AMD's building 1st Gen Ryzen CPUs with GloFo's 2nd Gen Ryzen process

AMD Ryzen

Despite launching in 2017 and following two successive generations of replacements, AMD has reportedly been maintaining manufacturing capacity for its Ryzen 5 1600 CPU during 2019. Not only that, but these chips appear to have been shifted onto GlobalFoundries’ 12nm process, from its 14nm process, and the change is offering a little extra performance to the end user.

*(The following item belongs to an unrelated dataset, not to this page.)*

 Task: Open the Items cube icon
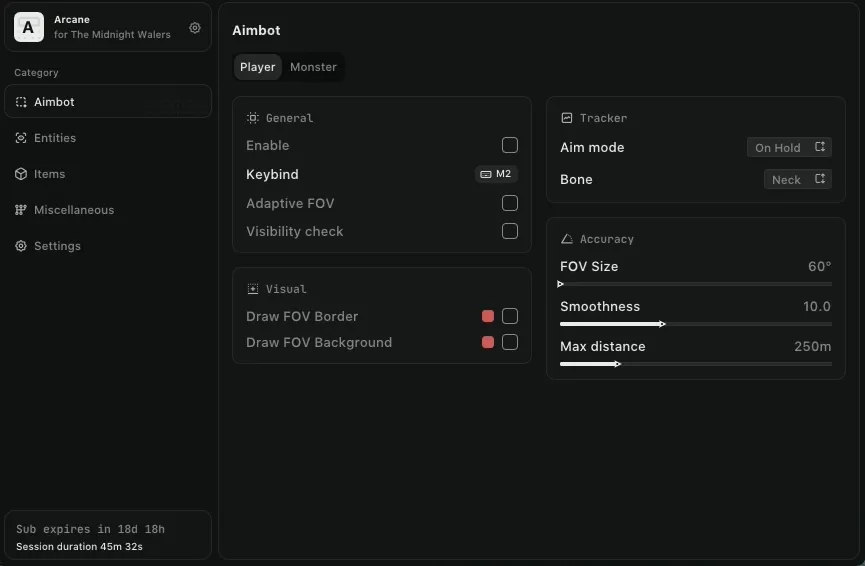pos(21,174)
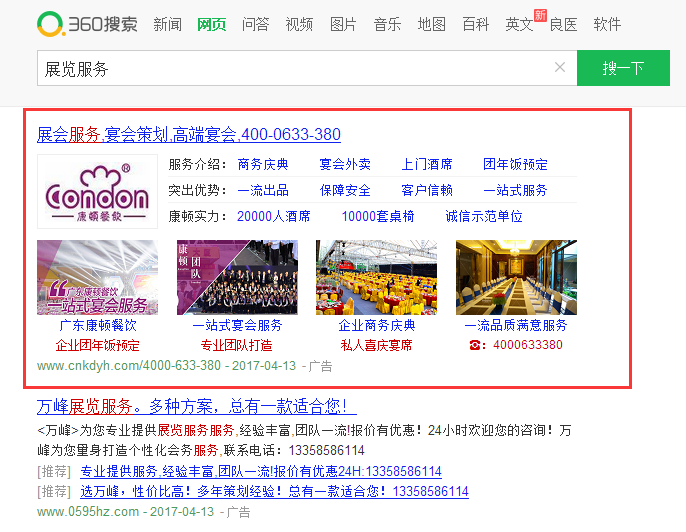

You’d think after 2nd Gen and 3rd Gen Ryzen replacements, AMD would be done with its initial six-core Ryzen processor, the Ryzen 5 1600. However, a report from Sweclockers suggest that not only is the company continuing to manufacture these chips, it’s doing so in an improved process initially restricted to 2nd Gen Ryzen chips.

The new Ryzen 5 1600 chips are designated with the code “AF”, rather than “AE”. This determines whether the chip you’re receiving is of the old 14nm guard or fresh-faced 12nm variety. According to one Reddit user who’s run a few tests on their recent purchase, the AF chip maintains 3.7GHz for longer under load than the AE chip, which nets a modicum of extra performance gain in synthetic tests.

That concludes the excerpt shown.